Ex-Bundespräsident Horst Köhler ist tot: Manchmal farblos, meistens klug
Ein kompliziertes Casting machte Horst Köhler einst zum Bundespräsident. Im Amt war er proafrikanisch, christlich grundiert und politisch klug. Ein Nachruf.
Er war weder ein politisches Schwergewicht wie sein Vorgänger, der Sozialdemokrat Johannes Rau, noch war er ein Wegzulobender wie sein Nachfolger, Christian Wulff. Er war auch kein politischer Dissident wie sein späterer Nachfolger Joachim Gauck. Köhler, CDU-Mitglied erst seit 1981, kam aus der Wissenschaft. 1977 promovierte er mit einer Arbeit unter dem Titel „Freisetzung von Arbeit durch technischen Fortschritt“. Er wurde Finanz- und Wirtschaftsexperte, stieg in höhere Ministeriumsränge auf.
Dass er schließlich, trotz rot-grüner Bundesregierung und Mehrheit im Bundestag, von Oppositionsführerin Angela Merkel für die Kandidatur auserkoren wurde, lag an der Zusammensetzung der Bundesversammlung. Union, FDP und Freie Wähler hatten hier die Mehrheit. Als Konservativer ohne reaktionäres Profil, als einer aus dem Staatsapparat, als Verfassungspatriot schien er eine politisch sichere Wahl.

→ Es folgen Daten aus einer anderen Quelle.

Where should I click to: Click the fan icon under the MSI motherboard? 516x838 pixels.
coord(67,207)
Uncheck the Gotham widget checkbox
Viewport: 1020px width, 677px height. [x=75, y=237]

Er wurde trotz gewünschter Farblosigkeit ein Mann mit als wichtig anerkannten Eigenschaften: Horst Köhler widmete sich besonders der Entwicklungspolitik, vor allem in Afrika und Asien. Sein Credo: Deutschland interessiere sich nicht genug für Afrika, es verkenne den Kontinent als Weltflecken der Armut. Er glaubte an die Chancen technischen Fortschritts. Entwicklungshilfe zur Armutslinderung sei zu wenig. Er hoffte stets, dass deutsche Unternehmen – wie aktuell besonders chinesische – in Projekte Afrikas investieren.

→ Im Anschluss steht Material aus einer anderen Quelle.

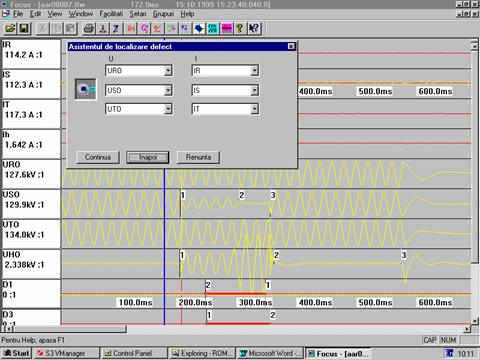This screenshot has height=360, width=480.
Task: Click the Renunta button
Action: point(198,157)
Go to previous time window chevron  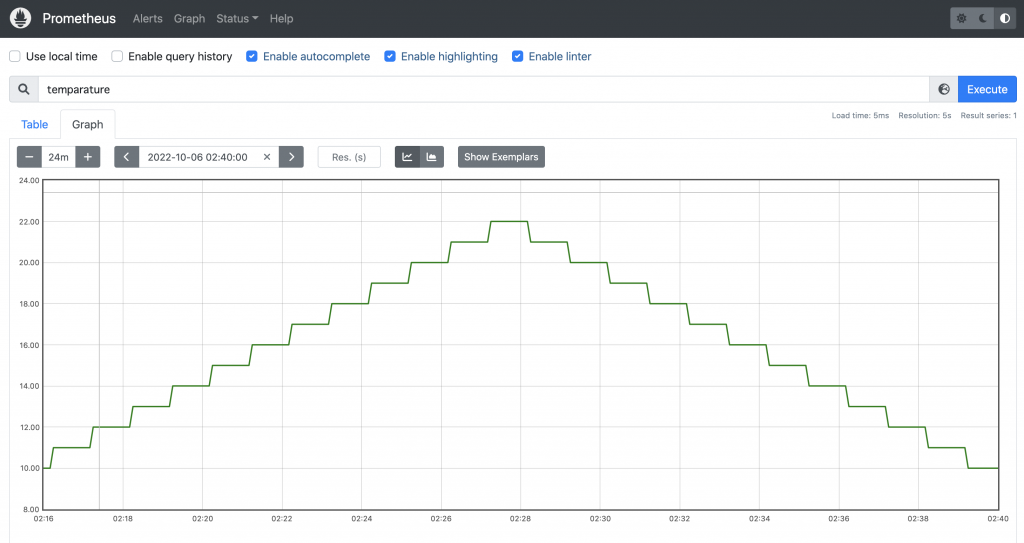[x=126, y=157]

Merkel versuchte ihn vom Bleiben zu überzeugen
Seine Wiederwahl 2009 war fraglos gewollt. Nicht jedoch, dass er 2010 auf dem Rückflug nach einem Besuch bei der Bundeswehr in Afghanistan einem Reporter sagte: „Meine Einschätzung ist aber, dass insgesamt wir auf dem Wege sind, doch auch in der Breite der Gesellschaft zu verstehen, dass ein Land unserer Größe mit dieser Außenhandelsorientierung und damit auch Außenhandelsabhängigkeit auch wissen muss, dass im Zweifel, im Notfall auch militärischer Einsatz notwendig ist, um unsere Interessen zu wahren.“ Die Empörung im linken Spektrum nach dieser Aussage war groß. Jürgen Trittin, Fraktionschef der Grünen, sprach von „Kanonenbootpolitik“.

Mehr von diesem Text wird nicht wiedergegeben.